# ГОСТЕВАЯ КНИГА, ОБЪЯВЛЕНИЯ И ПРОЧЕЕ > Ваши объявления >  Программа Gayatri Time

## Dravida das

Харе Кришна!
Мои поклоны.

Написал простое приложение, которое рассчитывает время для повторения Гаятри, в зависимости от вашего места проживания или местонахождения, так как время повторения Гаятри зависит от положения солнца. Координаты можно задавать в ручную или получать по сети. Потом добавлю получение координат по GPS. И пока приложение оптимизировано под небольшие размеры экранов. На больших размерах тоже будет работать. Оптимизацию под большие размеры тоже сделаю позже. Пока можете установить на свои Андроид телефоны и потестировать. Особенно интересно услышать отзывы от преданных живущих в западном и южном полушариях. На территории России, Индии и вообще стран северного и восточного полушарий программа точно работает , то есть показывает время правильно.

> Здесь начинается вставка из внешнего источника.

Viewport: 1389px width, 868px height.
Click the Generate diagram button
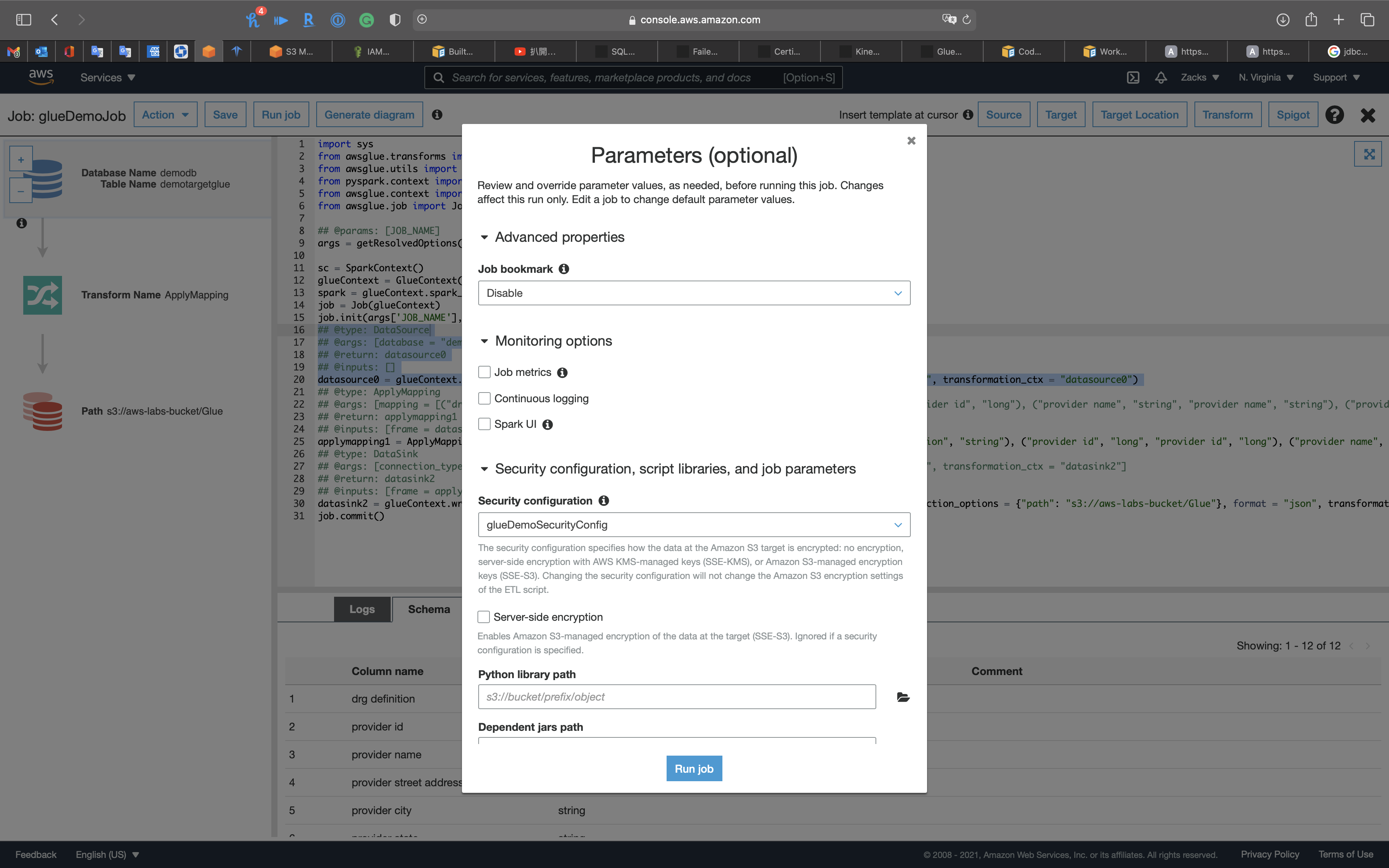click(369, 115)
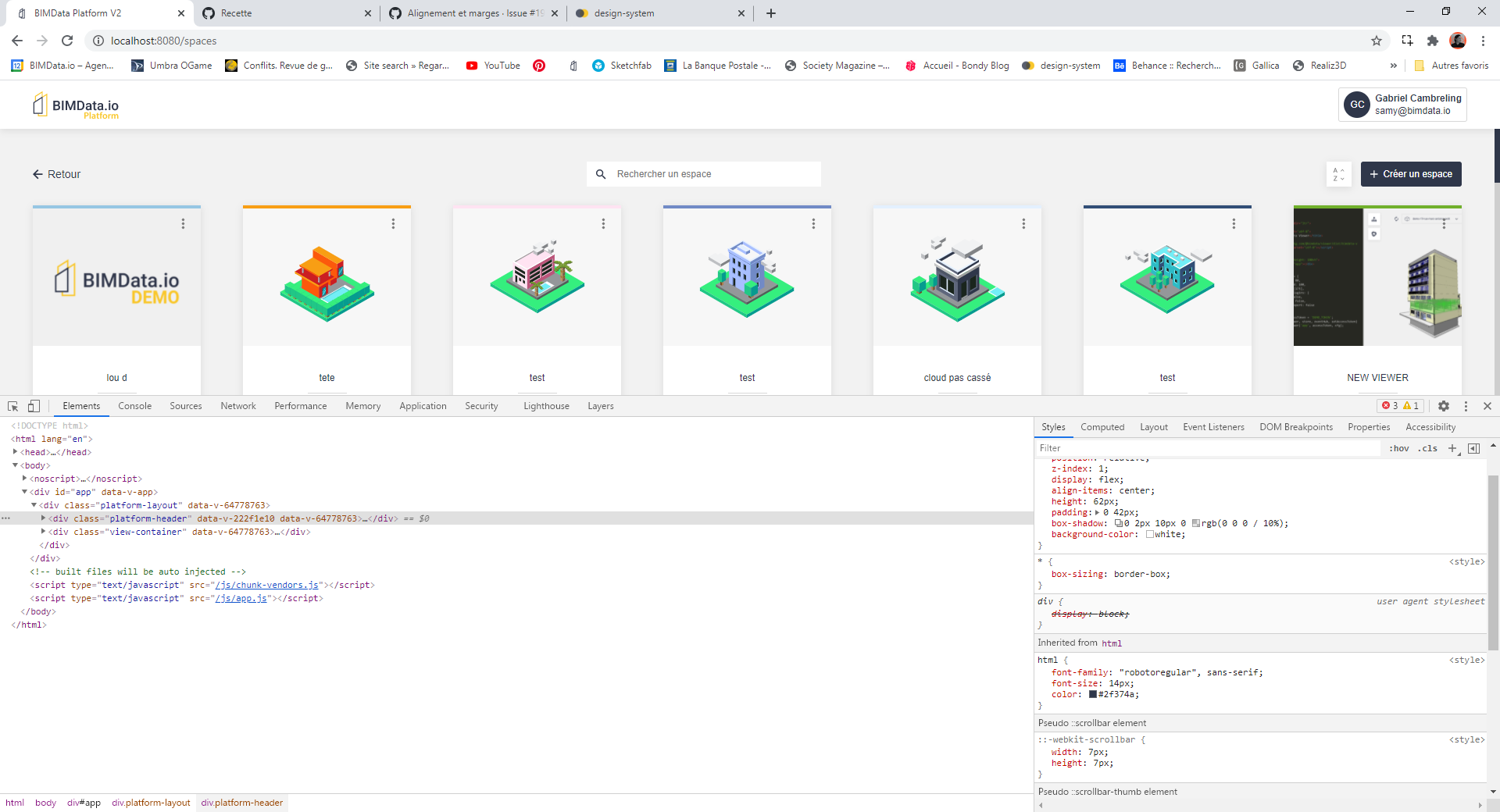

скачать можно тут https://play.google.com/store/apps/d...ng.gayatritime

----------


## Хари-канта д.д.

Интересная программа! Спасибо! Только вот на компьютер не получается скачать. Можно что-то придумать для этого?

----------


## Dravida das

это не для компа, это для самртфонов на Андроид ну и планшетов

----------


## Хари-канта д.д.

я поняла. а для компа такая программа не предусмотрена? хорошо бы...

----------


## Dravida das

возможно и есть, но я про такую не знаю

----------


## Dravida das

можно запустить Андроид программу на компе под Windows

как это сделать написано тут

http://pressdev.ru/zapuskaem-android...e-pod-windows/

но на мой взгляд на смарте это удобнее и всегда под рукой

----------


## Хари-канта д.д.

спасибо!
может и удобнее, но смарт не у каждого брахмана под рукой  :smilies:

----------


## Dravida das

сейчас смарты не плохие стоят от двух тыс до трех можно взять очень не плохие и к тому же с двумя симками

вот сами посмотрите

----------


## Хари-канта д.д.

а где деньги на них взять в нэте не пишут случайно?  :smilies:

----------


## Dravida das

как же не пишут, пишут, на работу надо идти, работать  :smilies:  об этом даже в Бхагавад-гите пишут  :smilies:   Кришна сказал Вьяса записал  :smilies:

----------


## Хари-канта д.д.

Истину глаголите!  :smilies: 
тока ради смарта я горбатиться не буду  :smilies:

----------


## Dravida das

вы истинный брахман!  :smilies:

----------


## Dravida das

добавил в программу возможность получения координат по GPS

----------


## Кеша

Сделайте, пожалуйста, аналог для iPhone.

----------


## Dravida das

аналог уже есть давно GCal называется

----------


## Dravida das

добавил возможность просмотра данных на предыдущие или следующие дни

----------


## Хари-канта д.д.

> вы истинный брахман!


нет, у меня просто двух-ядерный ноут на все нужды  :smilies:

----------


## Nila-vasana d.d.

Спасибо за программу! А можно ли ещё добавить оповещение, чтобы не переставлять будильник? Если да, то о вечернем повторении нужно сигналить не позднее 21:25, а то Божества в 21:30 укладываются спать.

----------


## Dravida das

добавил оповещения на группы событий

----------


## Nila-vasana d.d.

Джай!

----------


## Девашрештха дас

Харе Кришна! Спасибо вам за программу. Очень понравилась мелодия оповещения. Подскажите пожалуйста где ее скачать можно.

----------